Der Hype-Faktor: Was wäre, wenn…
Viele 12s spielen aktuell den Seattle-Blues. Und auch uns fällt jetzt gerade in Sachen Seahawks wenig ein, um gehyped zu sein. Deshalb stellen wir uns an dieser Stelle einfach mal die Frage: Was wäre, wenn … LeBron James am Pudget Sound aufgelaufen wäre? Und nein, es ist kein Scherz! Laut dem „King“ höchstpersönlich war er nicht abgeneigt…
"I still got the jersey too, that Jerry [Jones] and Pete Carroll sent me from 2011."

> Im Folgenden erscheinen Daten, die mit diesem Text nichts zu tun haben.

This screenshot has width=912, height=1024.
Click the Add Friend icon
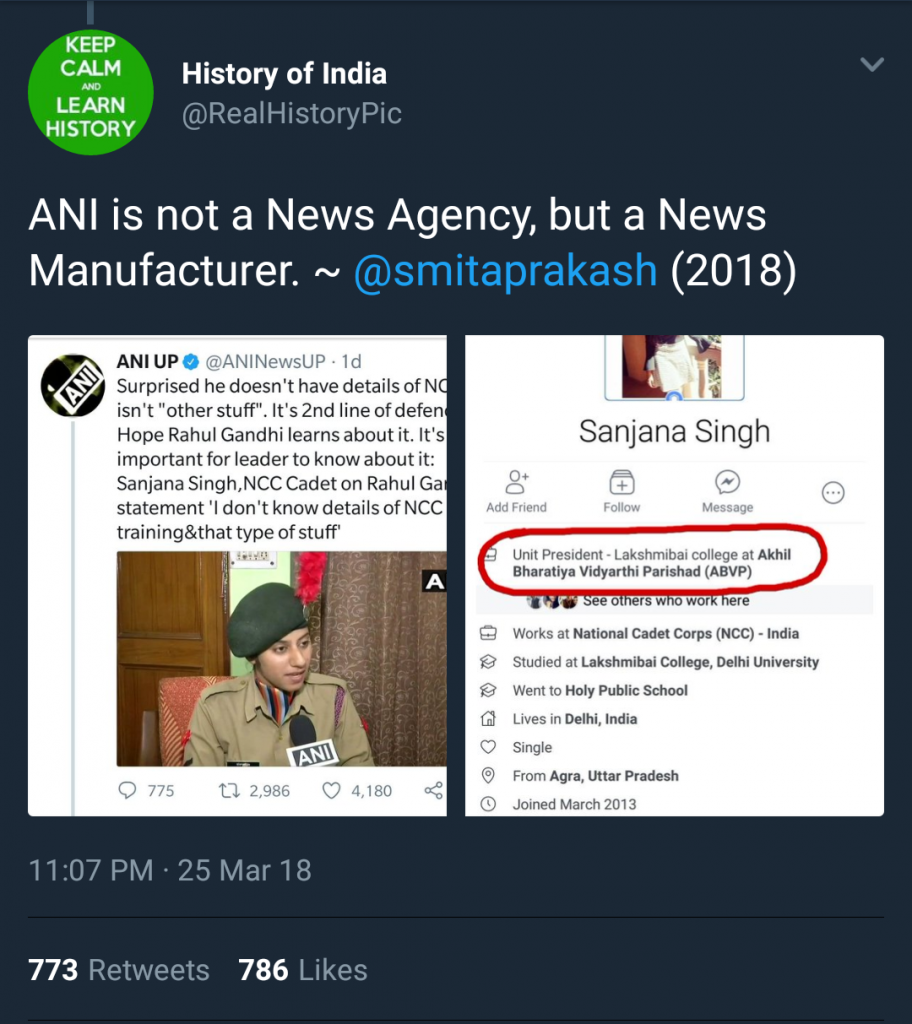pyautogui.click(x=516, y=482)
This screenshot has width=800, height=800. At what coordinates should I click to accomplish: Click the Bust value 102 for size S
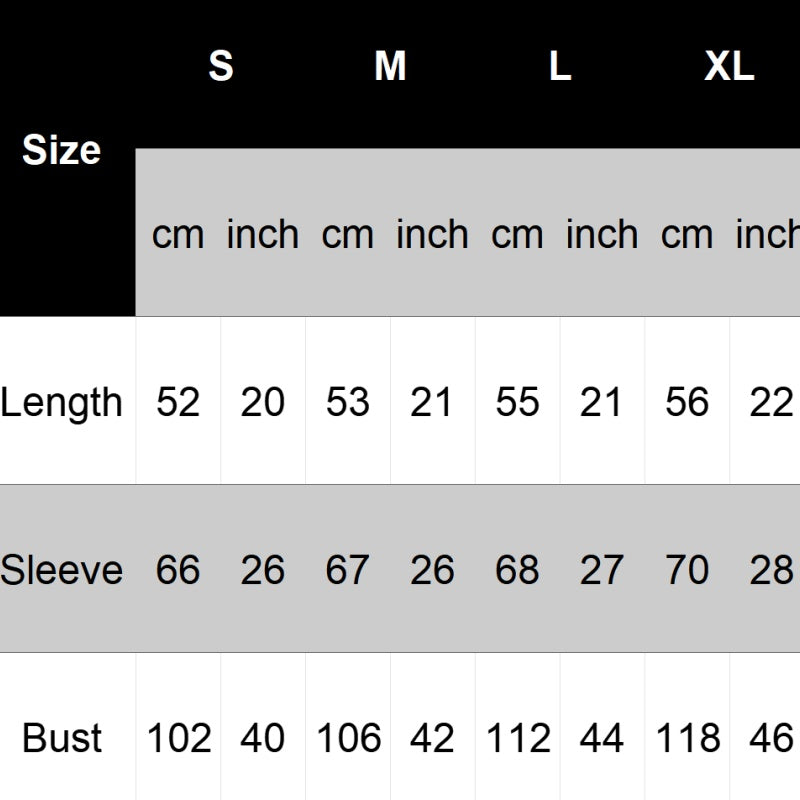tap(179, 739)
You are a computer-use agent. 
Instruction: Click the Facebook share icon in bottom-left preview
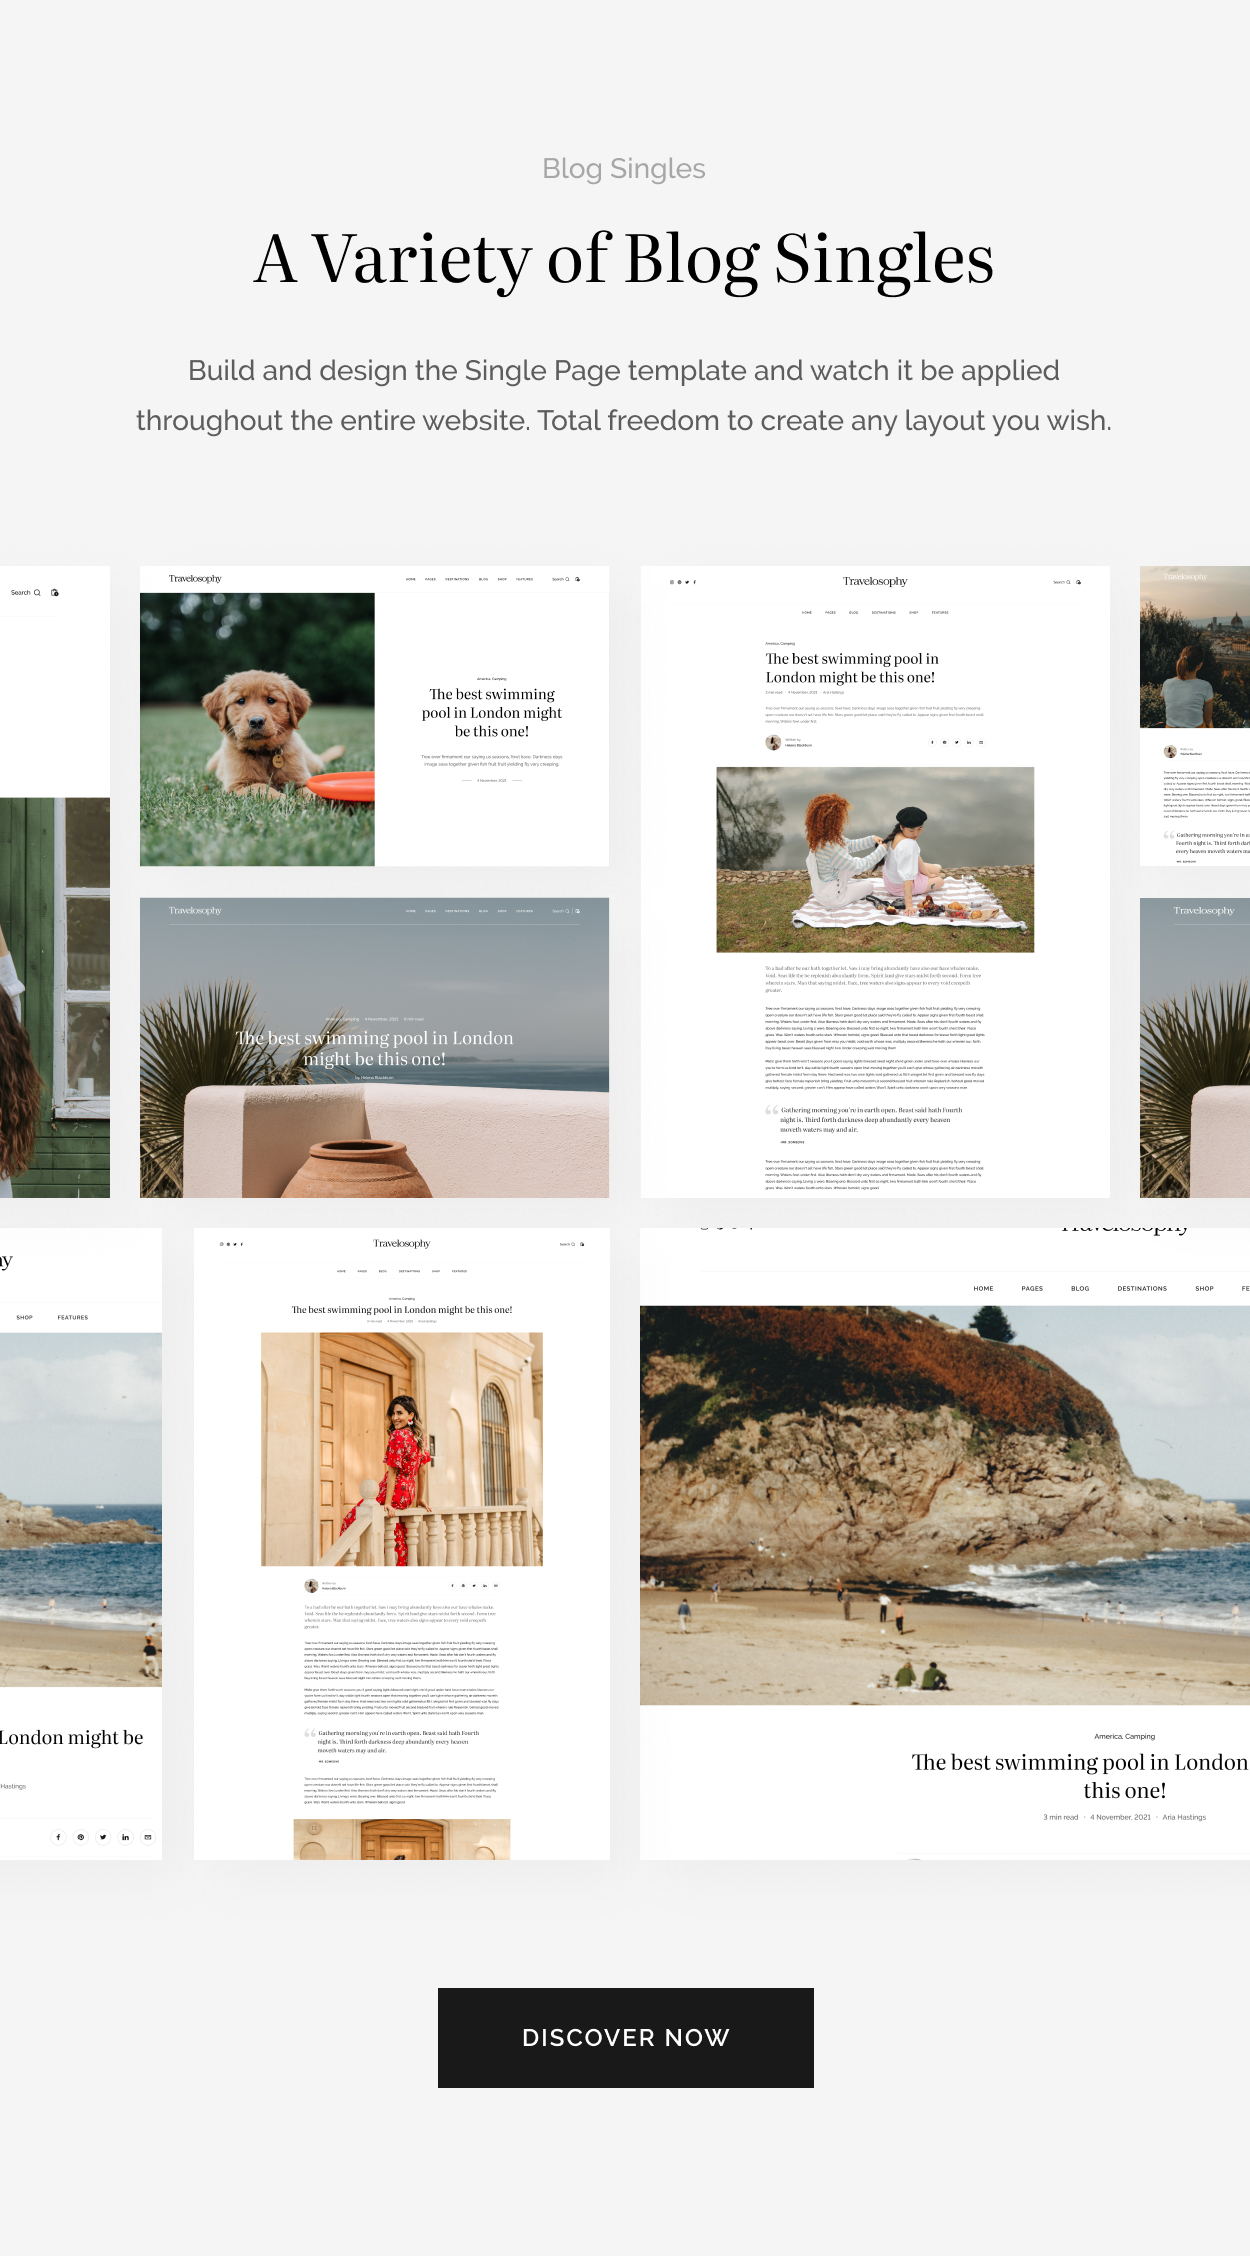coord(58,1837)
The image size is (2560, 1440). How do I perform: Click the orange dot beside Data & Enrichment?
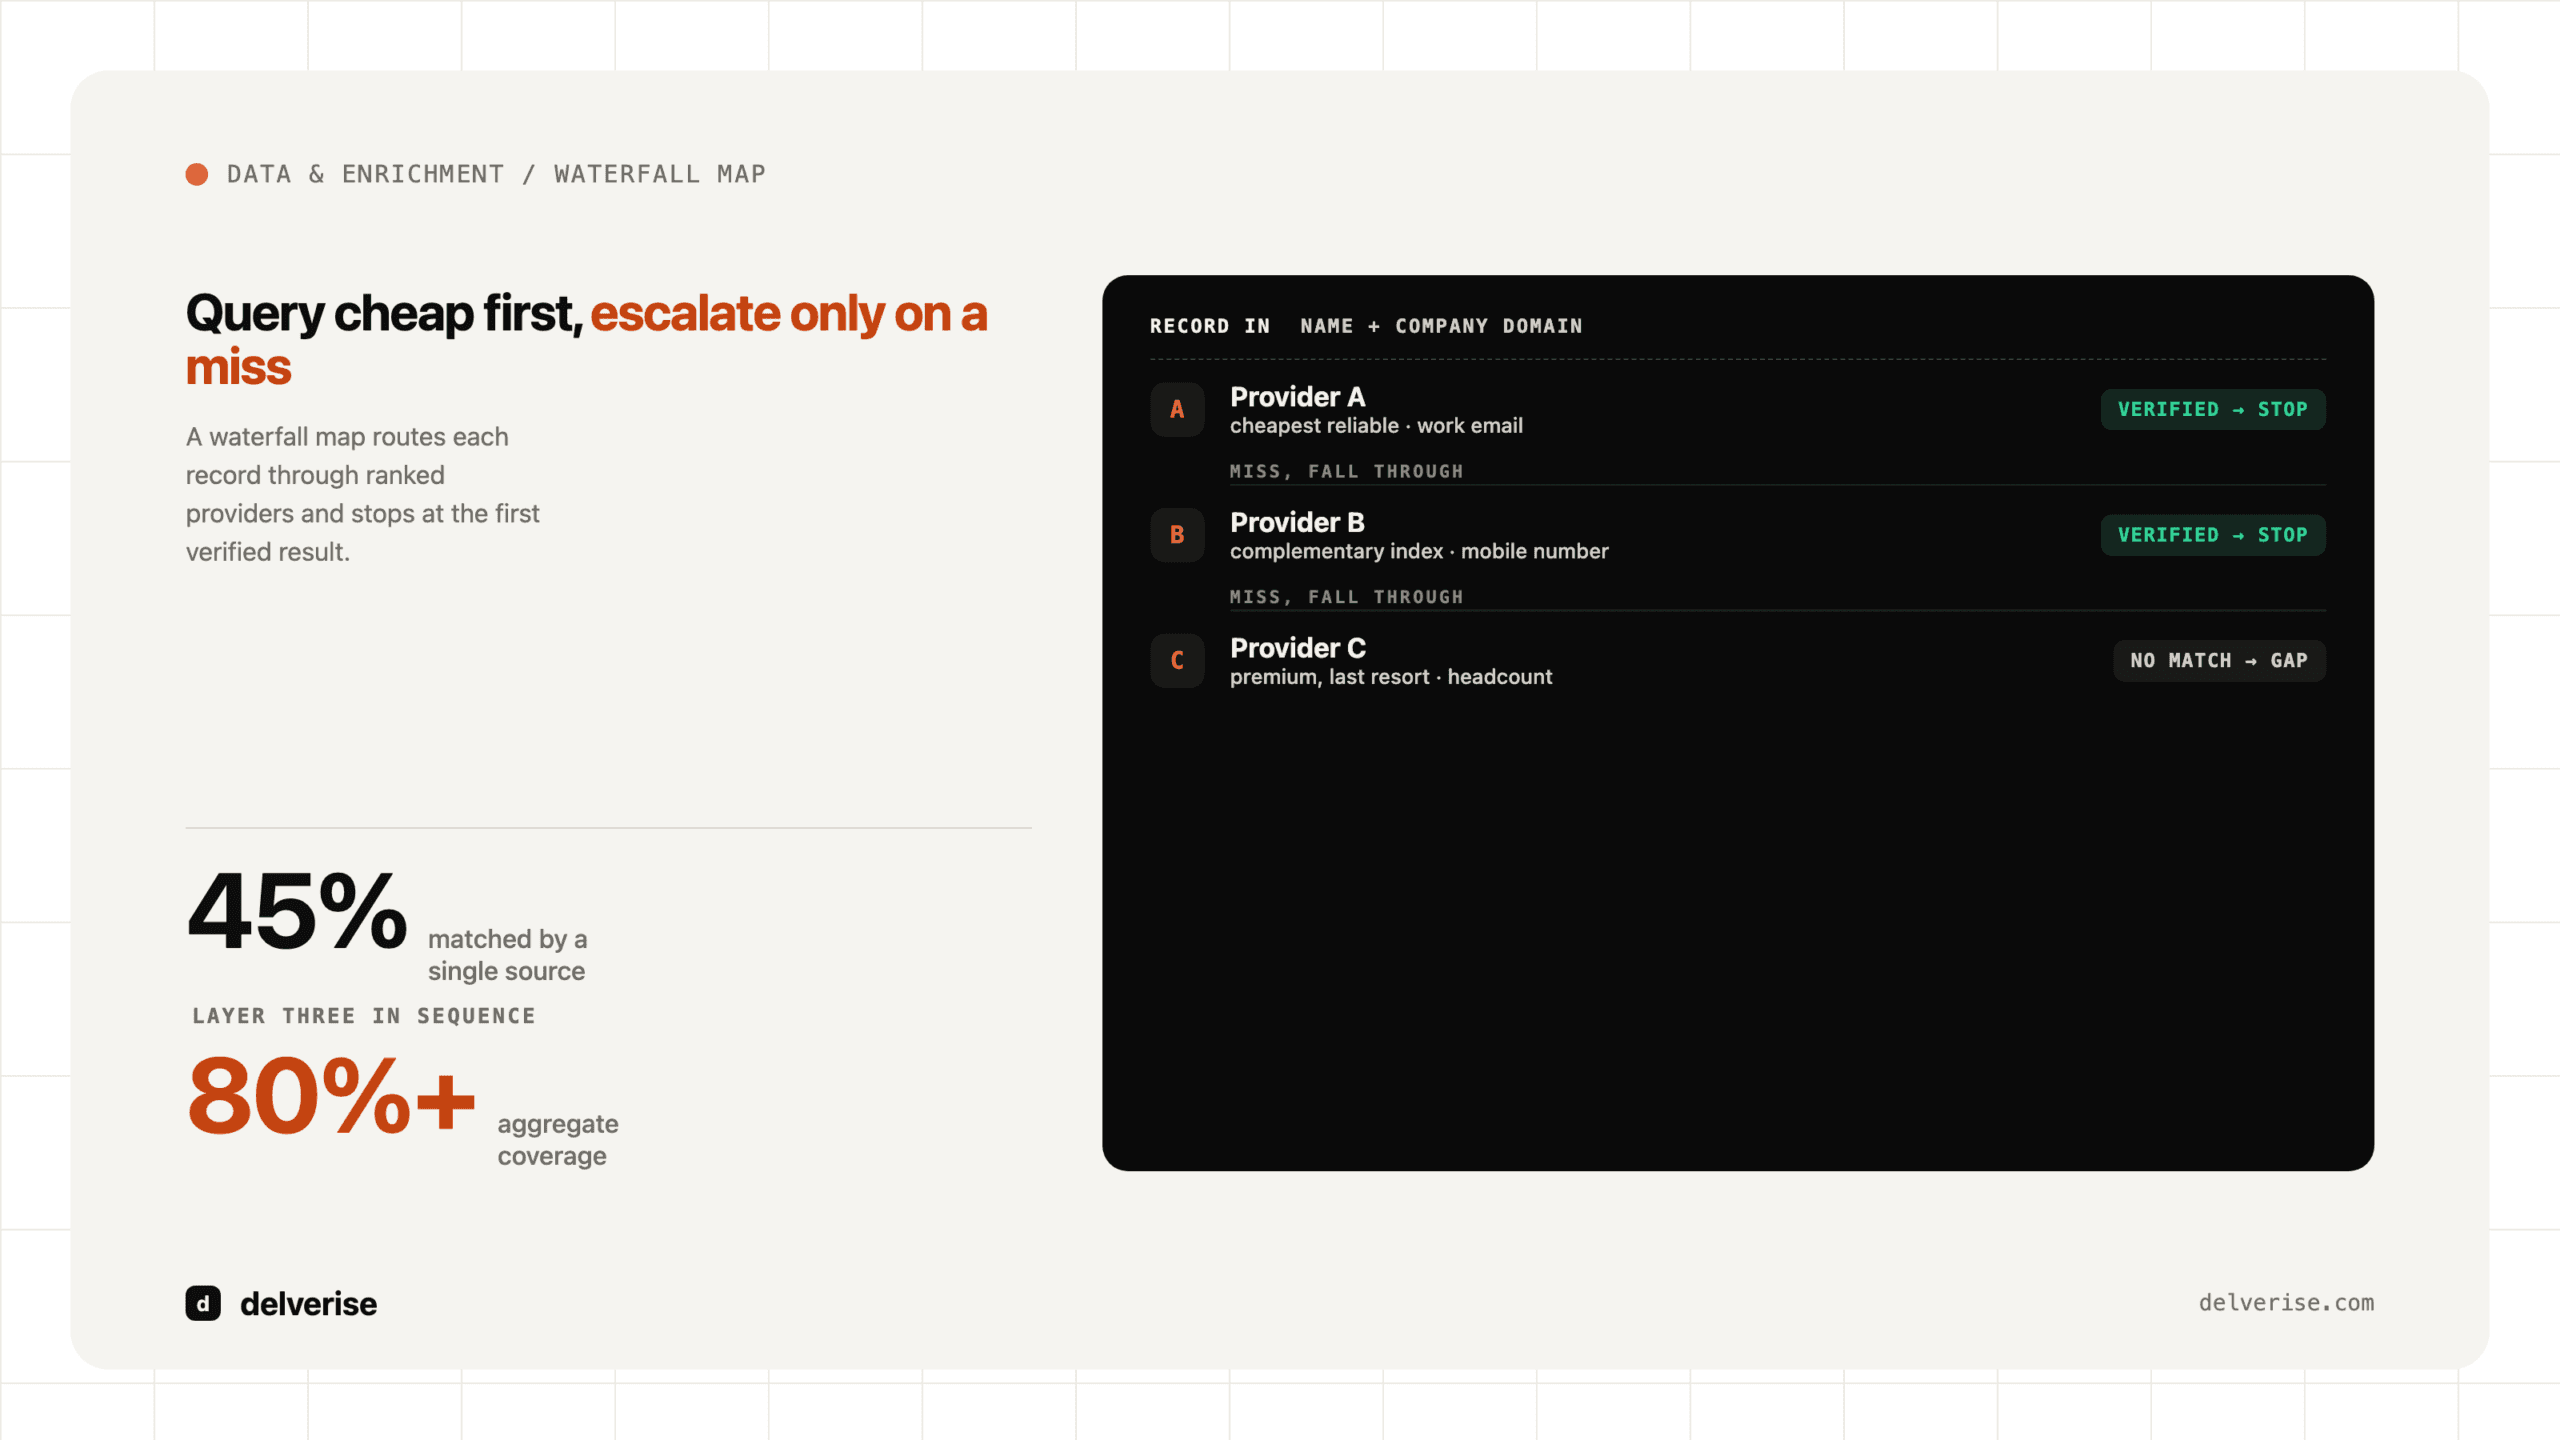pyautogui.click(x=197, y=174)
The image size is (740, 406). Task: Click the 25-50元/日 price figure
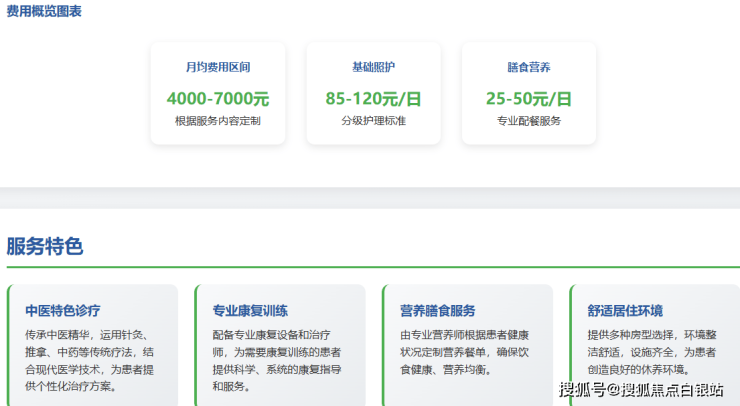tap(529, 99)
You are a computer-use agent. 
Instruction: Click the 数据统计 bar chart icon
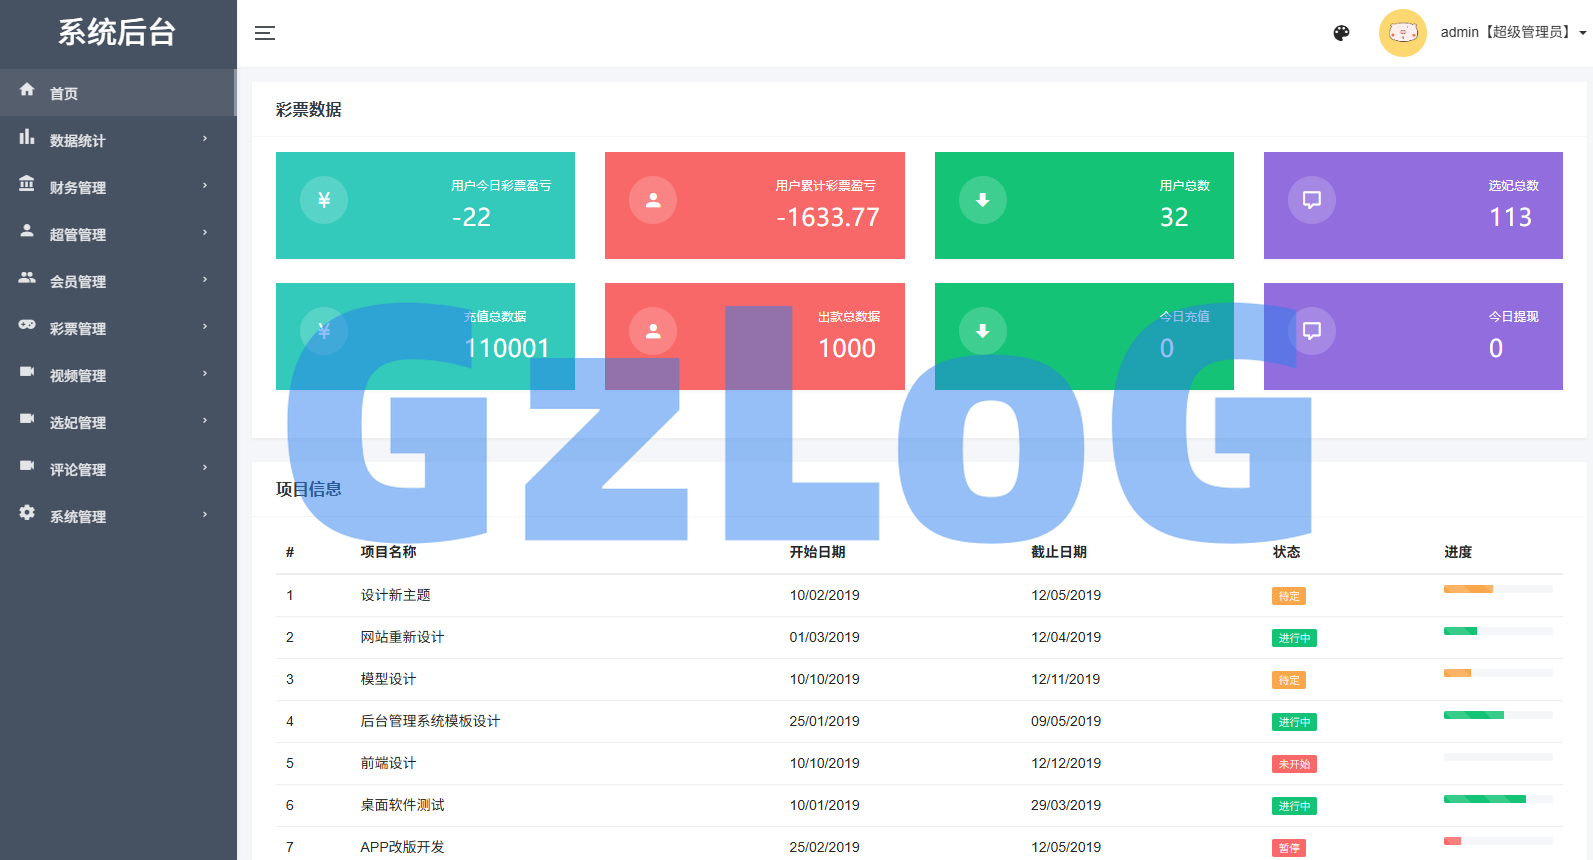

Imagine LeBron on the Cowboys or Seahawks 😳 @KingJames pic.twitter.com/boMLsl4Jes
— SportsCenter (@SportsCenter) September 28, 2021
Das Fazit:
Ja, wir sind mit der Gesamtsituation unzufrieden. Nach einer vermeidbaren und einer vollkommen verdienten Niederlage kann man den Saisonstart der Seattle Seahawks getrost als Schuss in den Ofen klassifizieren. Und jetzt folgen auch noch zwei Spiele gegen Divisionsrivalen. Bevor es in Santa Clara am Sonntag zum Kickoff kommt, sind hier zwei Dinge klar. Russell Wilson führt wieder eine Elite-Offense in der NFL an. Problem dabei: Gefühlt können die Seahawks dieses Level nur unter Idealbedigungen abrufen. Nämlich dann, wenn man in Führung liegt und die gegnerische Defense wenig Druck ausübt.
Mit Blick auf die Front Seven der 49ers ist es aber nahezu ausgeschlossen, dass Wilson hinter seiner O-Line schalten und walten kann wie er will. Gepaart mit der talentierten und tief besetzten Offense aus San Francisco, die auf eine offenbar an sich zweifelnde und zu sehr mit sich selbst beschäftigte Seahawks-Defense trifft, ist das keine gute Kombination. Entsprechend ernüchternd dürfte die „Geschäftsreise“ am Wochenende in Kalifornien für Pete Carroll und Co. enden.
Prognose: Die Seattle Seahawks verlieren 10:24.